President Obama will give Americans an update Monday on the U.S. strategy for defeating the Islamic State, a month after he blamed the Defense Department for lacking a plan for the battle in Iraq and Syria.
Mr. Obama will visit the Pentagon Monday afternoon to receive a briefing by his national-security team on the 10-month-old military campaign against the terrorist organization. He’ll then give a statement to the media.
The huddle with military brass comes a month after Mr. Obama angered top Pentagon officials by saying at a press conference in Germany that “we don’t yet have a complete strategy” to train and equip Iraqi forces fighting the Islamic State. Military officials who spoke anonymously said they have given the president several options, but he had yet to make a decision.
Last month, Mr. Obama said the Pentagon had yet to give him a “finalized” plan, saying, “It requires commitments on the part of the Iraqis as well about how recruitment takes place, how that training takes place.”
“The details of that are not yet worked out,” he said at the time.
Iraqi Prime Minister Haider al-Abadi has been asking the U.S.-led coalition for more military and intelligence support. Mr. Obama said the Pentagon is developing a plan to send more weapons and provide more training to Iraqi forces.

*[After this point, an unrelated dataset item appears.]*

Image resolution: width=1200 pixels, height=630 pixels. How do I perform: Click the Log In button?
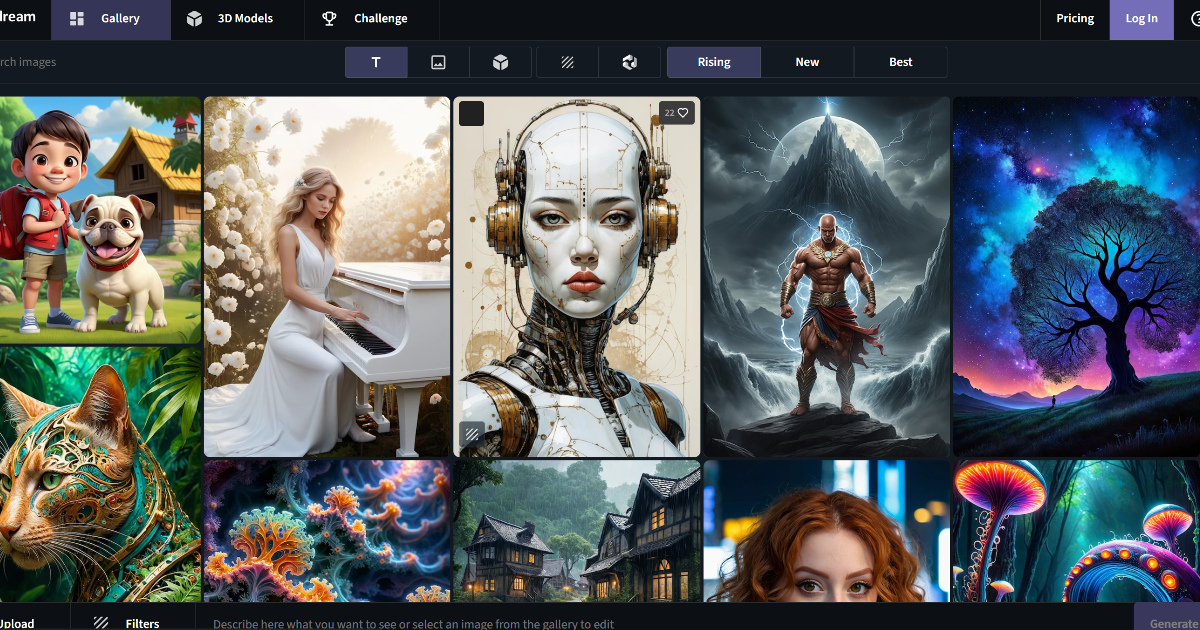coord(1141,19)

A wave of coalition airstrikes hit Islamic State targets in the group’s Syrian stronghold of Raqqa over the weekend, killing at least 23 extremist fighters, according to independent aid groups.
After an Islamic State gunman murdered 30 British tourists at a resort in Tunisia last week, British Prime Minister David Cameron reportedly has authorized British special forces to launch raids in terrorist-held territory in Syria and Iraq.
The elite force of up to 100 troops is expected to work alongside U.S. special forces and Navy Seal teams.